Abstract Co-infection with human immunodeficiency virus (HIV) and Mycobacterium tuberculosis (Mtb) promotes aggressive disease through mechanisms that are poorly understood. A recent study suggests an association between peripheral blood neutrophil count and Mtb load in the sputum of human subjects with HIV co-infection. We used our humanized BLT mouse (HuMouse) model of HIV/Mtb co-infection as an investigative tool to study the role of neutrophils in co-infection pathobiology. Humanized mice were infected intravenously with HIV-1 for 3 weeks and then co-infected intranasally with Mtb. Compared to HuMice with Mtb or HIV mono-infections, increased neutrophil numbers were observed in the lungs of co-infected animals, as determined by detection of myeloperoxidase using immunohistochemistry.
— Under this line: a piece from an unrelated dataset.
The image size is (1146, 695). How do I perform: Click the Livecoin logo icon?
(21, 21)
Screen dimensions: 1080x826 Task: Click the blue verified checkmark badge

Consistent with the role of neutrophils to promote immune-mediated pathology in TB disease, greater tissue necrosis and increased mycobacterial burden was observed in the lungs of co-infected animals. In support of these findings, an increased pulmonary production of cytokines and chemokines associated with neutrophil recruitment including IL-8, CXCL5, fractalkine, and IL-17 were also observed in co-infected animals. These studies identify mechanisms for immune-mediated pathology due to HIV/Mtb co-infection that can be targeted to restore immune balance in the lung and complement antimycobacterials.